▸ Written task A: According to the text on Egypt's 2011 uprising, how many years had Mubarak ruled before he stepped down?
▸ Written task B: Copy the passage from the text on Egypt's 2011 uprising word for word. Begin at the words "Different sources said" and stop after "hundreds of years.".
▸ Written task C: Carry on the text on Egypt's 2011 uprising, picking up after its final sentence.

▸ Extracted text:
>>>>>

How many people sacrificed their lives in 2011 for democracy in Egypt! It is a big question over the world that how many were killed. Everyone knows one name “Tahrir Square”. It can be named as World Democracy Square where hundreds of democracy loving people sacrificed their lives to get free from dictatorship in the year 2011.
Different sources said that though comparatively less number of people who embraced martyr in the fight for democracy but it touched at least 846 and 6,000 people were also injured.
Democracy may be the only solution for salvation of a nation. The flows of bloods over the high ways of Tahrir Square reminisce the picture of fight for democracy over the world. It envisages that people can put their lives for free of thinking and free of speech.
They gathered there defying military bullet for security of democracy. It will be a lesson for all democracy loving people over the world for hundreds of years.
It was January 17, 2011. An young man set ablaze to his own body in front of parliament building protesting the misrule of President Hosne Mobarak. The flame speeded out its action over the country. On the next, thousands of people took the street in Cairo on January 27, 011. In its own sequence, the movement took a momentum on February 02, 2011 when hundreds of thousands people gathered at Tahrir Square where Military men opened fire showing irresponsibility and hundred were killed.
The movement took its high in the face of serial killing and Mr Mubarak step down after his 30 years of rule and handed over power to military on February 11, 2011.

<<<<<

▸ Data lines:

>>>>>

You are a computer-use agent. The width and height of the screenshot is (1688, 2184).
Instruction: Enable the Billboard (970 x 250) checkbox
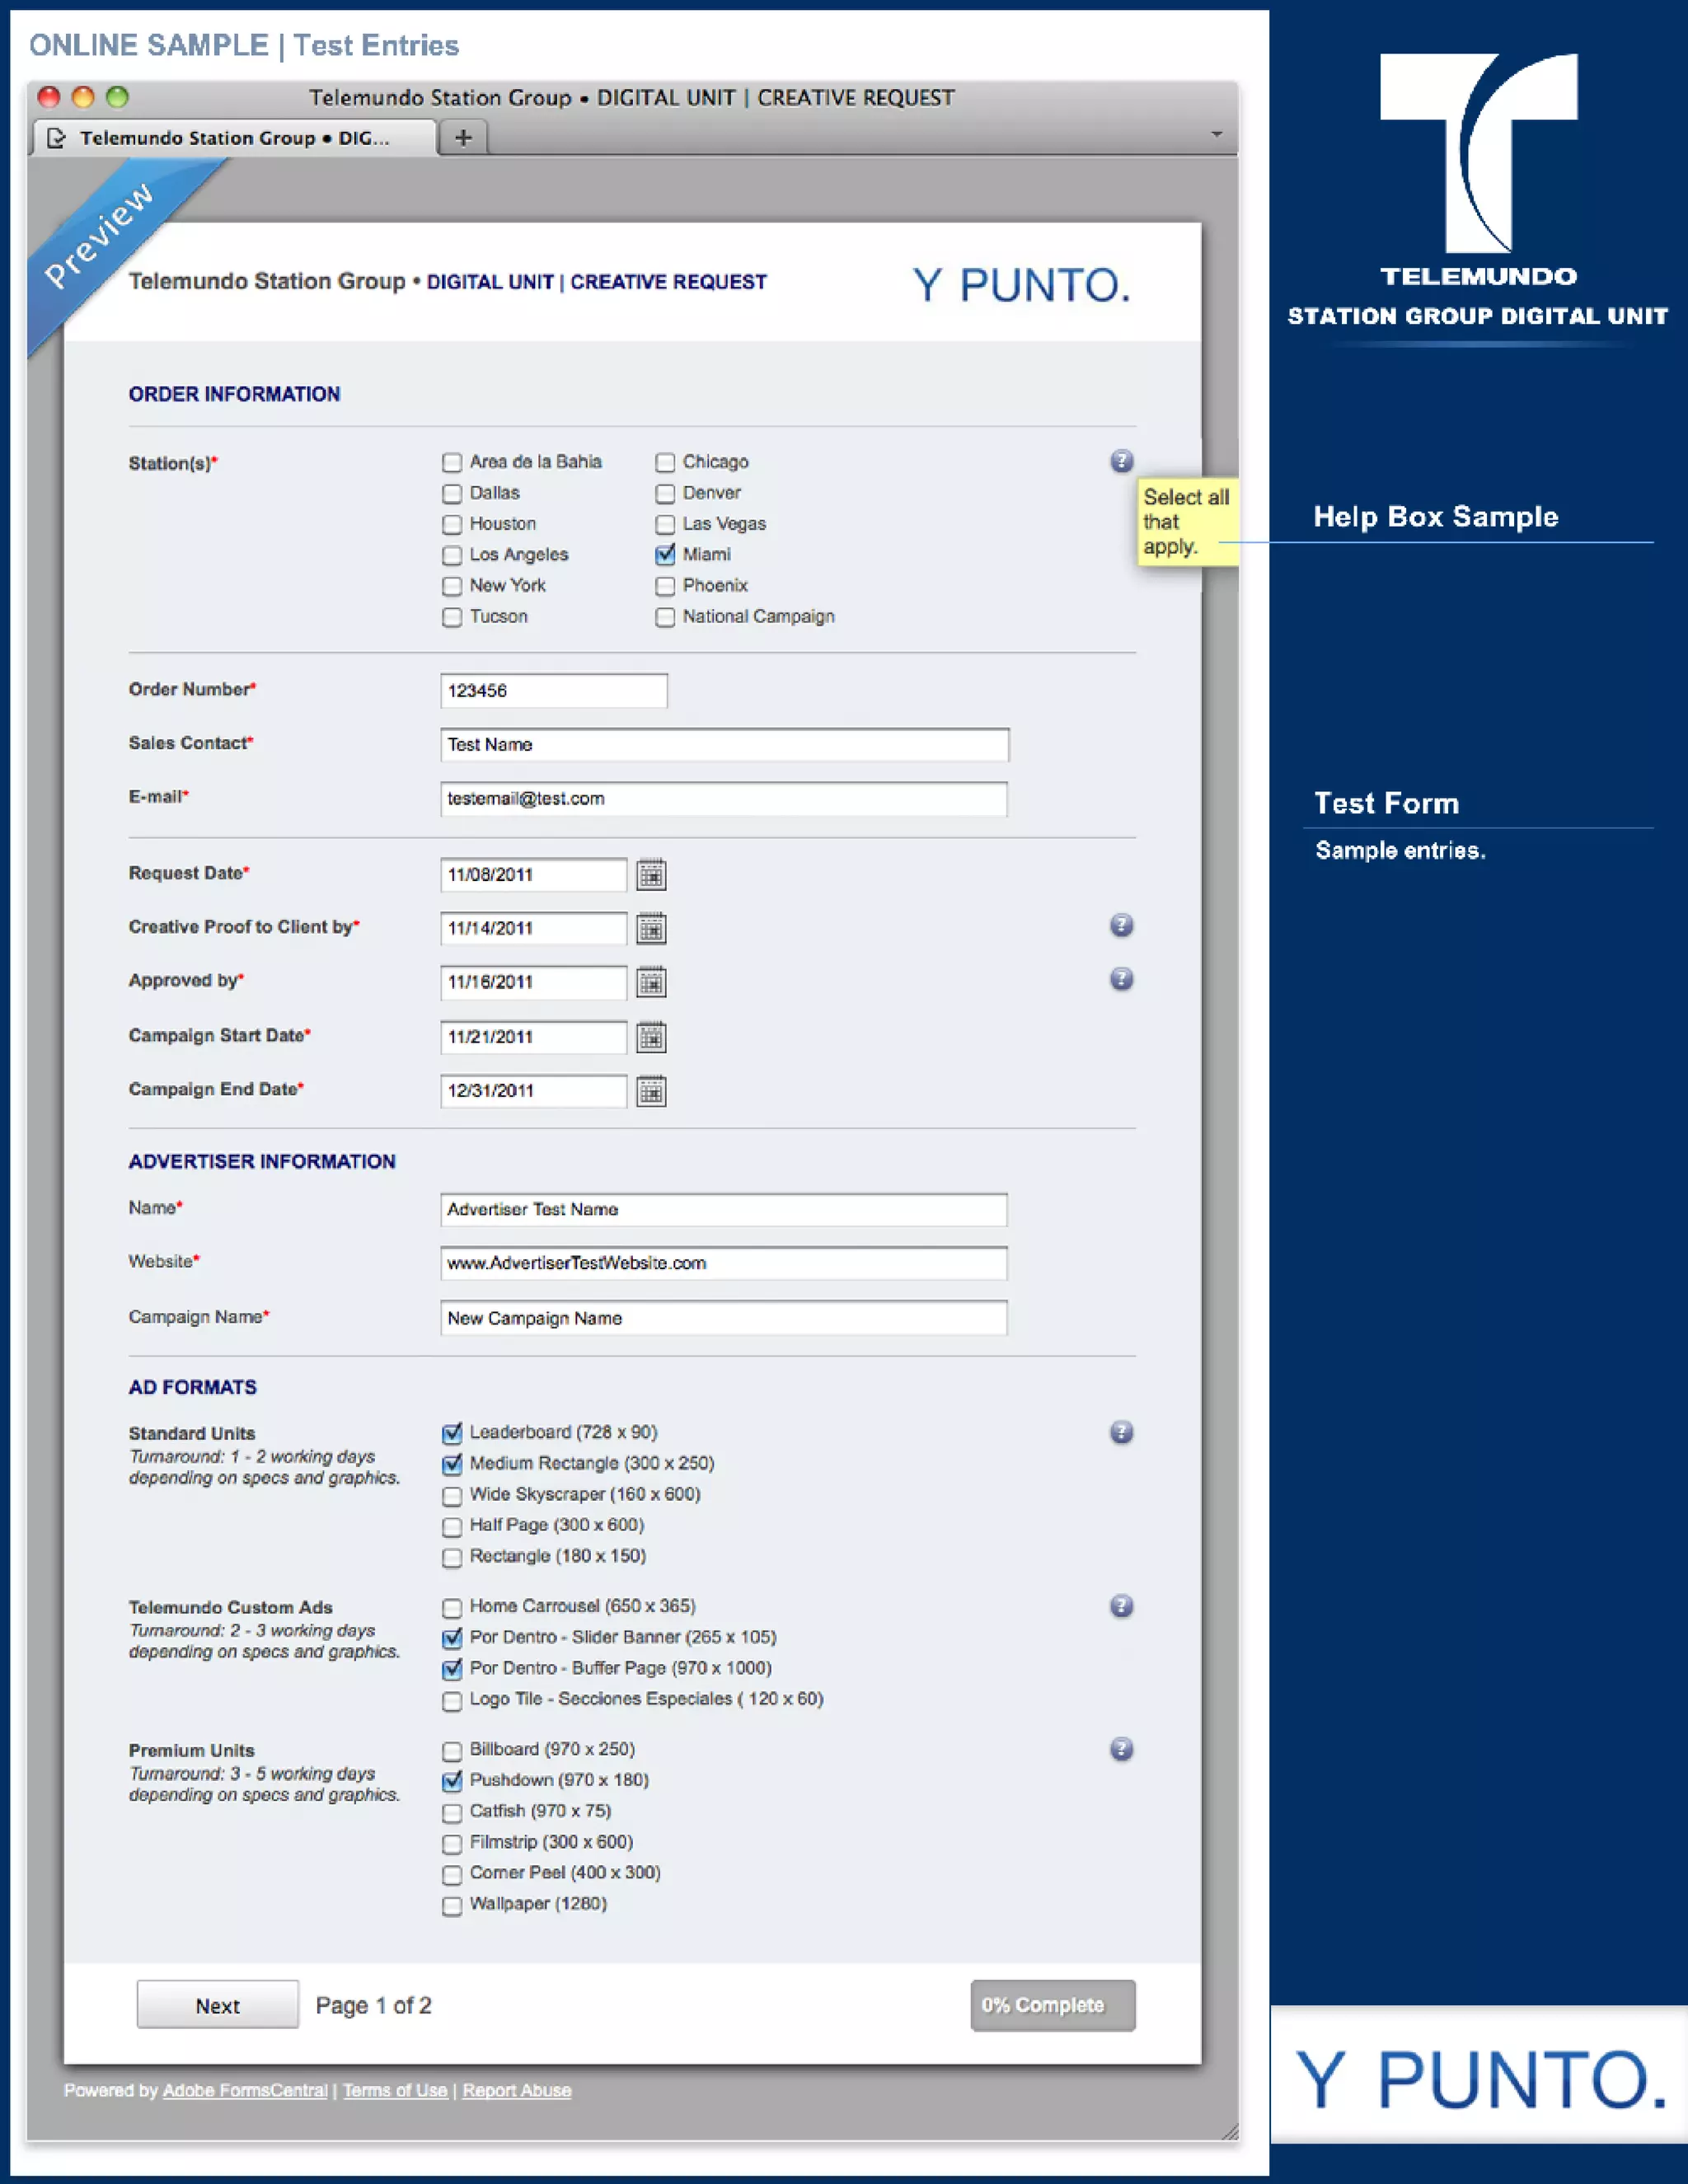[452, 1750]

<<<<<

▸ Final answer A: 30 years

▸ Final answer B:
Different sources said that though comparatively less number of people who embraced martyr in the fight for democracy but it touched at least 846 and 6,000 people were also injured.
Democracy may be the only solution for salvation of a nation. The flows of bloods over the high ways of Tahrir Square reminisce the picture of fight for democracy over the world. It envisages that people can put their lives for free of thinking and free of speech.
They gathered there defying military bullet for security of democracy. It will be a lesson for all democracy loving people over the world for hundreds of years.

▸ Final answer C:
The new military government committed to arrange a free and fair election within very short time. But they did not stay in their commitment. On November 18, 2011 people returned to the Tahrir Square and demanded election when the Egyptian military also opened fire over the people. But defying killer bullet people stayed until declaration of election date till November 25, 2011.
Parliamentary election is currently being held in Egypt to the People's Assembly from 28 November, 2011 - 11 January, 2012, following the revolution that ousted President Hosni Mubarak, following which the Supreme Council of the Armed Forces dissolved the parliament of Egypt.
Originally, the election was scheduled to be held in September 2011, but was postponed amid concerns the established parties would gain undue advantage.
In late 2010, a parliamentary election was held, though it was followed by controversy and repression as well as accusations of fraud.
Following similar events in Tunisia during the Arab Spring, Egyptian activists called for protesters to turn up in cities around Egypt on various specially-designated days of rages. Though violence was reported at some points, protests were largely peaceful with the army staying quiet until February 10, 2011, when calls for Husni Mubarak to resign were at their peak.
The following day, Vice President Omar Suleiman announced Mubarak's resignation from the presidency while turning power over to the military. The Supreme Council of the Armed Forces, headed by Field Marshal Mohamed Hussein Tantawi would lead the country for a transitional period until a civilian government takes over.
A constitutional referendum was then approved on March 19, 2011 that would ease the process of electing a president.
The election to the People's Assembly will take place on the following dates:
First stage: 28–29 November, run-off on 5–6 December;
Second stage: 14–15 December, run-off on 21–22 December;
Third stage: 3–4 January, run-off on 10–11 January.
There are a total 508 seats in the Lower house: 498 seats are elected, and 10 seats appointed, in this case, by the Military Council, and usually by the President.
The Muslim Brotherhood announced on February 15, 2011 that it would form the Freedom and Justice Party to run in the election. Together with 27 other parties representing diverse political families, the Freedom and Justice Party formed the Democratic Alliance for Egypt.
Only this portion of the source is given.